Squelching froglets occupy coastal plains, often occurring near natural swamps, creeks and pools, but also pastureland, plantations, rural gardens, water storage areas, ponds, open excavations, and sewage treatment areas.

== Behaviour and ecology ==
Like other Crinia species, squelching froglets probably feed on a variety of small insects and arachnids, including mosquitoes, caterpillars, flies, and small spiders.

Squelching froglets typically breed in creeks, swamps or pools, including flooded or seasonally inundated grasslands or shrubby areas beside streams, gutters and seeps. They are often present in areas that are only ephemerally wet in Winter.

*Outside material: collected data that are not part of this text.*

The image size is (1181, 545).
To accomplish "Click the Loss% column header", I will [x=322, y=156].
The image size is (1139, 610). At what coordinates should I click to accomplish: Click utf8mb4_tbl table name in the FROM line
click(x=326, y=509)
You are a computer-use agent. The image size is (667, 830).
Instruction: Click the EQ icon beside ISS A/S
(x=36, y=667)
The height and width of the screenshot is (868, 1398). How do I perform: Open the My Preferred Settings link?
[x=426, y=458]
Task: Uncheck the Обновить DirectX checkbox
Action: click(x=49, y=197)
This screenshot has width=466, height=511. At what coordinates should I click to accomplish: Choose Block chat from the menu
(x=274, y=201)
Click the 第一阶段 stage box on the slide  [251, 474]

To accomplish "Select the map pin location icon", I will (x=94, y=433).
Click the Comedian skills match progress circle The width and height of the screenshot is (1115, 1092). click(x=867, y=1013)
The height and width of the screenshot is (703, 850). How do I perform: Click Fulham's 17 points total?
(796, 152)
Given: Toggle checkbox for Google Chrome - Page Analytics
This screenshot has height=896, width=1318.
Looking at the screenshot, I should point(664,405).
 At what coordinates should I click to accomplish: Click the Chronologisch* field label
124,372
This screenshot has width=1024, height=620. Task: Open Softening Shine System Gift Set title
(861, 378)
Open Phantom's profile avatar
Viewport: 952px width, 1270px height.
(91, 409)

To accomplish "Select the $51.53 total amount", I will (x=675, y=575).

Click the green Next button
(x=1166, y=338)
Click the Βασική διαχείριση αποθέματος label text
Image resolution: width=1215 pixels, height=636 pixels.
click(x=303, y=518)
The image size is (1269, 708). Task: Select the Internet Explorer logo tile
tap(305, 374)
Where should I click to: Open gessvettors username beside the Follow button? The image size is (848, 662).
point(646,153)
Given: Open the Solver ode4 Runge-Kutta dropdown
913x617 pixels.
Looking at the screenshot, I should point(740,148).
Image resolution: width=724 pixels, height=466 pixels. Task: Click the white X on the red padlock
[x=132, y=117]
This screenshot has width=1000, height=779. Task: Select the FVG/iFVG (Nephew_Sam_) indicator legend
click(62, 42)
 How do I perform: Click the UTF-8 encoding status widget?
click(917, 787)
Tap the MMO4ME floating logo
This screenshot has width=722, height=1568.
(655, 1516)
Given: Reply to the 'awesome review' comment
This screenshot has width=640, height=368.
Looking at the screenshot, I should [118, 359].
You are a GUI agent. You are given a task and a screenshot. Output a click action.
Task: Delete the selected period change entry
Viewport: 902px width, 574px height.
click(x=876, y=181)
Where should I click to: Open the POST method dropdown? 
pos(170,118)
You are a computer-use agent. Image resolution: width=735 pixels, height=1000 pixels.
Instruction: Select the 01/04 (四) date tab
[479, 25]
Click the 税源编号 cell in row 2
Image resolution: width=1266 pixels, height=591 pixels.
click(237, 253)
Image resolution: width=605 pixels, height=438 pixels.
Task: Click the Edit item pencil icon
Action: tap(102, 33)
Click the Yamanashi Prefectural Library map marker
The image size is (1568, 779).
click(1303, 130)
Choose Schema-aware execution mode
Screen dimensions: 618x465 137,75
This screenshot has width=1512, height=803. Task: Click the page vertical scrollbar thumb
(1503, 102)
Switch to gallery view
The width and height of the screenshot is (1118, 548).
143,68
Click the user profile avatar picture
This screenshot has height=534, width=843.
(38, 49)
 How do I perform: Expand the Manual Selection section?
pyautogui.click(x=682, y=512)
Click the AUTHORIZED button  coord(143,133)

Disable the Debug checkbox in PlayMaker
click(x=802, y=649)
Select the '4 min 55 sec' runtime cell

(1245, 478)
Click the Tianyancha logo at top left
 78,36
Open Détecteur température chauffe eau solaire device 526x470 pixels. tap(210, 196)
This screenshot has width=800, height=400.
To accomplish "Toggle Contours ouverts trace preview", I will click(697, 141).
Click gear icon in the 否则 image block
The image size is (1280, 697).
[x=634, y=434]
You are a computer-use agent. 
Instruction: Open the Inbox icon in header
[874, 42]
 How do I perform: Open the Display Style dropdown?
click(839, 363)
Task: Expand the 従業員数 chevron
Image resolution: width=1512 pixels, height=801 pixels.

Eggs are laid singly, usually on the substrate in shallow water.

Tadpoles take about five months to develop into frogs, and feed mostly on sediments and algae.

== Conservation status ==
The squelching froglet was assessed by the IUCN SSC Amphibian Specialist Group in 2022 and listed as Least Concern. It is typically considered common and widespread, with no known specific threats. Chytrid fungus was detected in this species, but no declines have been reported, and it is not considered a threat to the species. Squelching froglets are common within the Perth metropolitan area, including many urban drainage lines and seemingly isolated wetlands.